In order to show the equivalence of the above circuits, first we'll take the most tedious route of simply writing out the full state after each set of gates and comparing the final states of each circuit. One should note that this method doesn't use any abstraction or coding, rather we simply act as a quantum computer by hand by applying the defining logic of the gates to the input states as one reads the circuit from left to right. This gets a bit clunky even for a fairly simple circuit such as ii), showing the amount of effort this method would require when considering circuits complex enough to execute quantum algorithms worth executing.
For i), the initial state of the input is represented by the tensor product of the two input qubits in the initial register. This is given by:
$$\left|\Psi\right> = \left|\psi_1\right> \otimes \left|\psi_2\right> = \left|\psi_1\psi_2\right>$$Where each $\left|\psi\right>$ can be either $\left|0\right>$ or $\left|1\right>$
This results in the following set of possible input states for $\left|\Psi\right>: [\left|00\right>, \left|01\right>, \left|10\right>, \left|11\right>]$. The action of the CNOT gate controlled by line 1 is such that the second qubit is 'flipped' (i.e. $\left|0\right>$ becomes $\left|1\right>$ and $\left|1\right>$ becomes $\left|0\right>$) if the first qubit is in the state $\left|1\right>$. This logic gate of 'if-this-then-that' is what makes the CNOT gate absolutely essential to building any quantum logic machine just as it is to building a classical logic machine, only in the classical case the imperative 'if' of 'if-this-then-that' must evaluate to a certainty while in the quantum case it need not.

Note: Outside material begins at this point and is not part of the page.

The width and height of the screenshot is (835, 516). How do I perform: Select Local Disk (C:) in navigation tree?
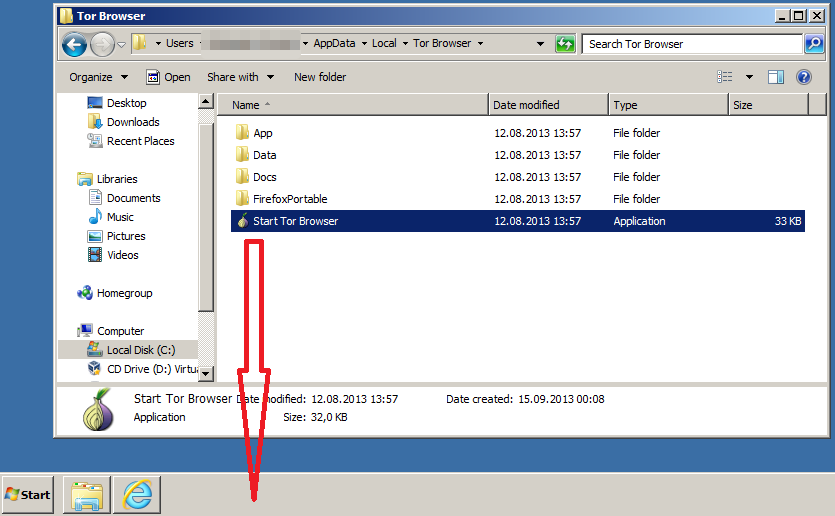pyautogui.click(x=140, y=350)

Applying the logic of CNOT to our initial possible register states ($\left|\Psi\right>= [\left|00\right>, \left|01\right>, \left|10\right>, \left|11\right>]$, the state after CNOT is found to be
($\left|\Psi'\right>= [\left|00\right>, \left|01\right>, \left|11\right>, \left|10\right>]$). This is then the final state of circuit i).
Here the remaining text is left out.